La Sala de lo Social del Tribunal Superior de Justicia de Asturias, en una sentencia del 9 de julio, ha abordado un conflicto laboral, afirmando que, si la empresa necesita contratar personal para la temporada turística, no puede recurrir a contratos temporales que se repiten cada año.
En la sentencia 1155/2024, que se refiere al litigio entre un trabajador y la cadena de supermercados Mercadona, el tribunal asturiano señala que, aunque el Convenio aplicable reconozca «las campañas turísticas» como trabajos específicos dentro de la actividad habitual de la empresa, esto no exonera a Mercadona de cumplir con lo estipulado en el artículo 2 del Real Decreto 2720/1998.
Se sabe que cuando un contrato temporal es declarado fraudulento, convirtiendo la relación laboral en indefinida, cualquier finalización del contrato por parte de la empresa, argumentando el cese de la causa que motivó el último contrato temporal, se considera un despido.

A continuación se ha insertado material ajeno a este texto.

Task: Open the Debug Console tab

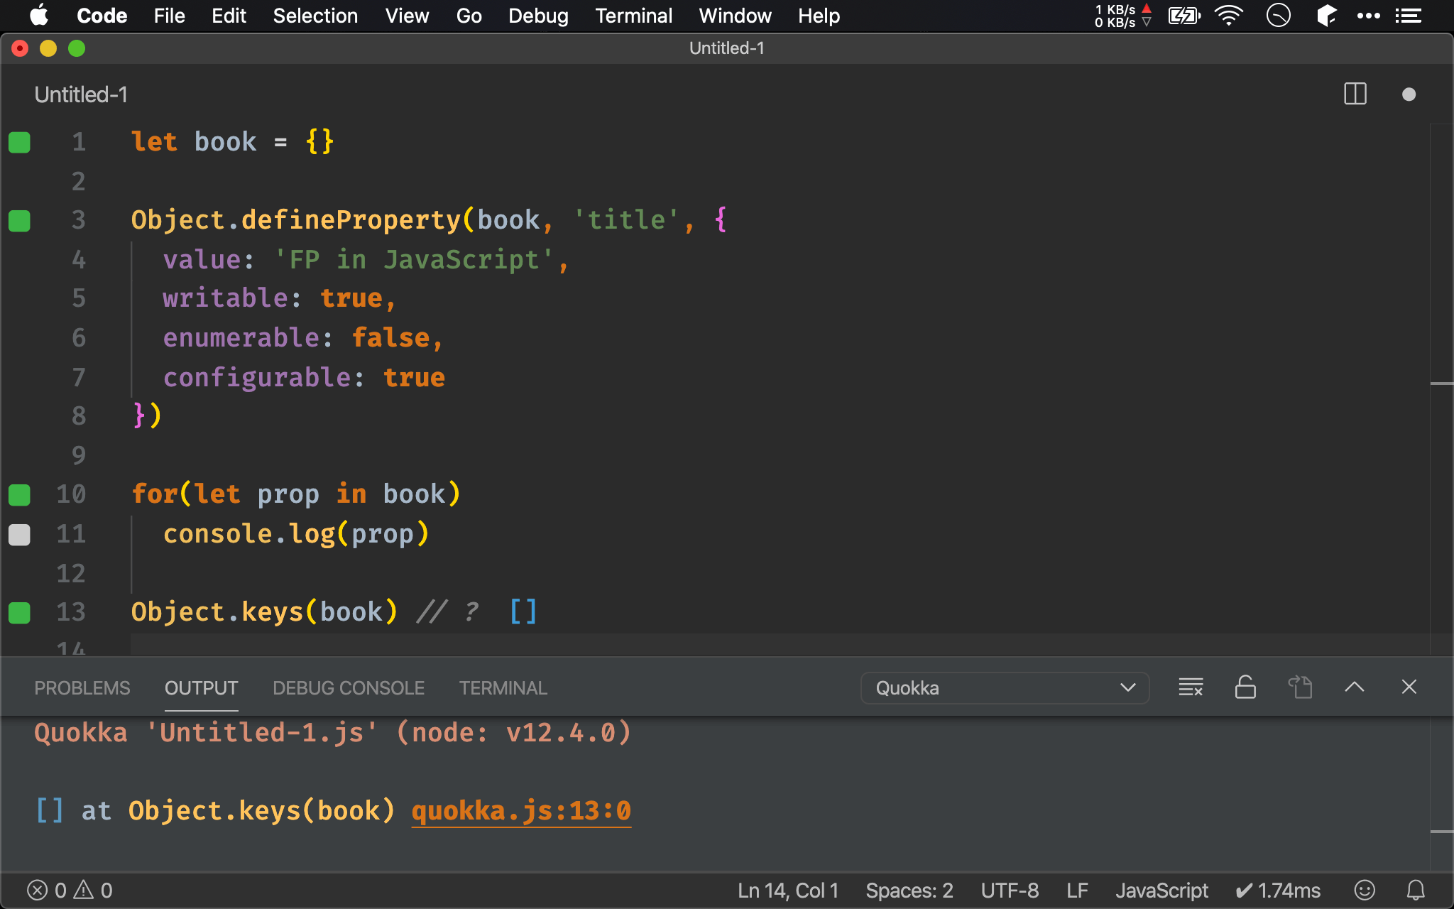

Mercadona sostiene la validez del contrato por obra o servicio a tiempo parcial que se firmó en mayo para cubrir la campaña de verano, pero dado que la relación laboral se ha vuelto indefinida, su finalización se califica como un despido improcedente.
En lo relativo al contenido de la campaña, el artículo 2 del Real Decreto 2720/1998 requiere que el contrato especifique de manera precisa el objeto del mismo. Para la Sala, la simple mención a «la campaña de verano turística» no cumple con esta exigencia de claridad, ya que no se detalla en qué consiste específicamente dicha campaña, la cual comienza en mayo, un periodo que no coincide con la temporada alta de turismo en Asturias. Además, aunque el contrato menciona que abarca «y/o los periodos anterior o posterior a dicha campaña», esta frase no se relaciona con las definiciones específicas que establece el convenio para actividades que realmente justifiquen una contratación temporal.

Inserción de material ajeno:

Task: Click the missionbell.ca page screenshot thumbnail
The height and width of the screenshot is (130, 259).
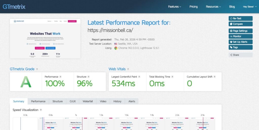Action: click(x=45, y=39)
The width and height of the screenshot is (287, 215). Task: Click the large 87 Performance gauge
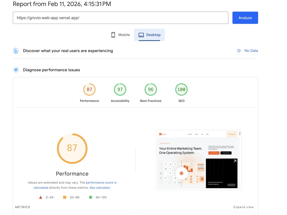(x=72, y=148)
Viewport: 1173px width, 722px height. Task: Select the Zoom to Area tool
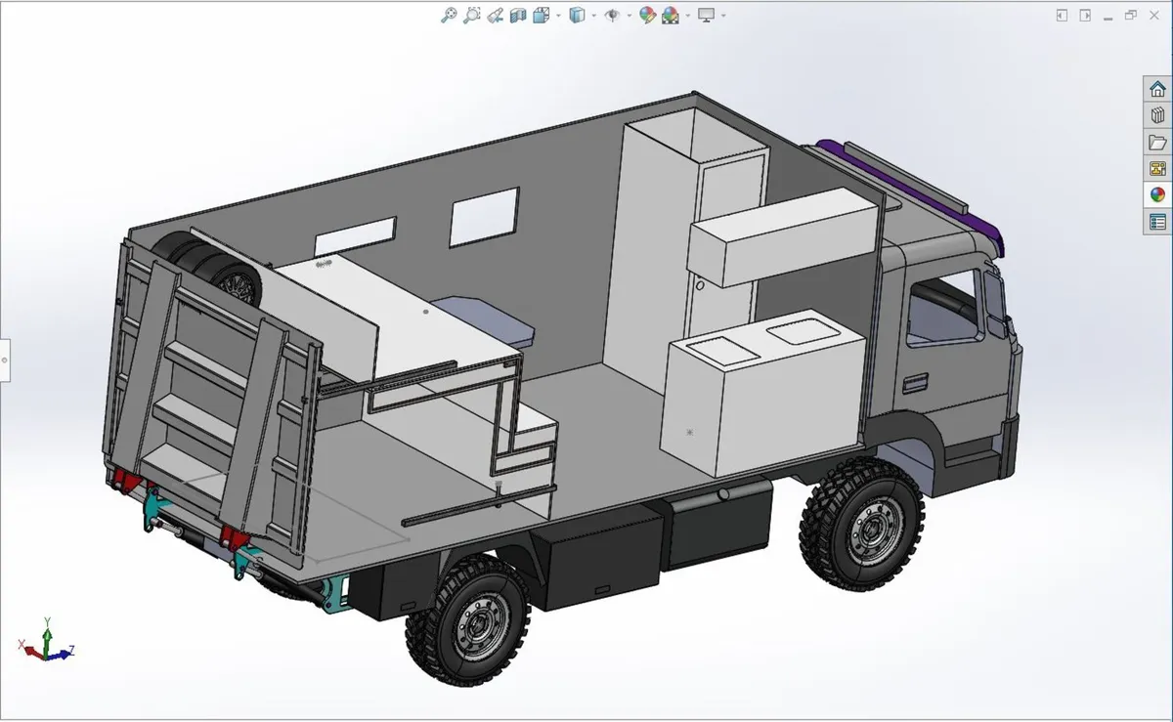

El TSJ también señala que no es apropiado utilizar el contrato para atender el aumento de clientes de los meses estivales y luego extinguirlo precisamente durante ese periodo, momento en el que persiste la razón de la temporalidad que justificó la contratación.

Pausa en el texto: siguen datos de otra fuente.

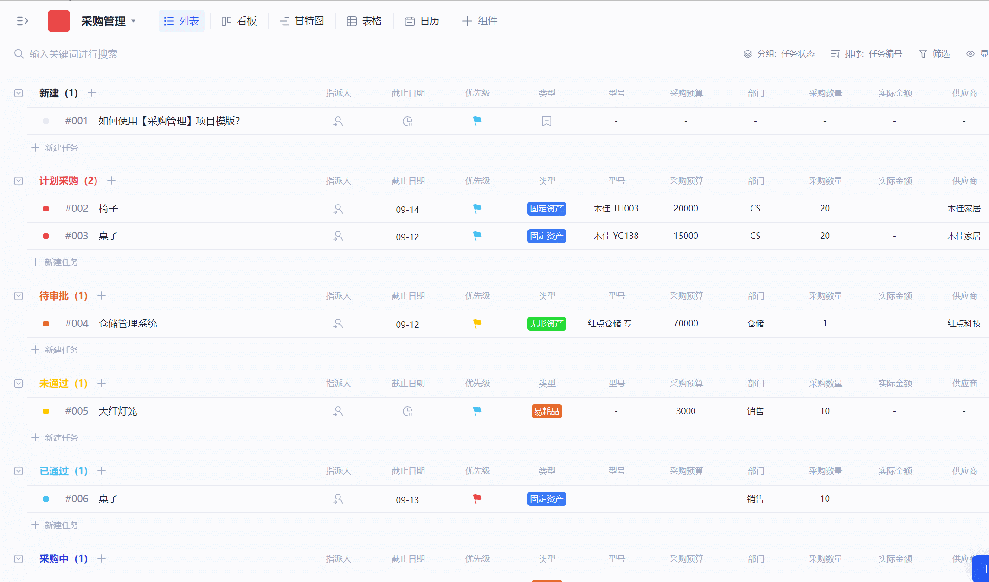Click the due date clock icon for task #001
This screenshot has height=582, width=989.
click(407, 122)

Si la campaña turística de verano a la que se hace alusión se basa en una «necesidad derivada del incremento de ventas», esto ocurriría de hecho cada año, como reconoce Mercadona al firmar el contrato en mayo, antes de conocer las ventas correspondientes a mayo-agosto. Por lo tanto, esta cobertura debería hacerse mediante un contrato fijo discontinuo o un contrato parcial e indefinido, ya que no es razonable contratar para un periodo específico y proceder al despido durante el mismo.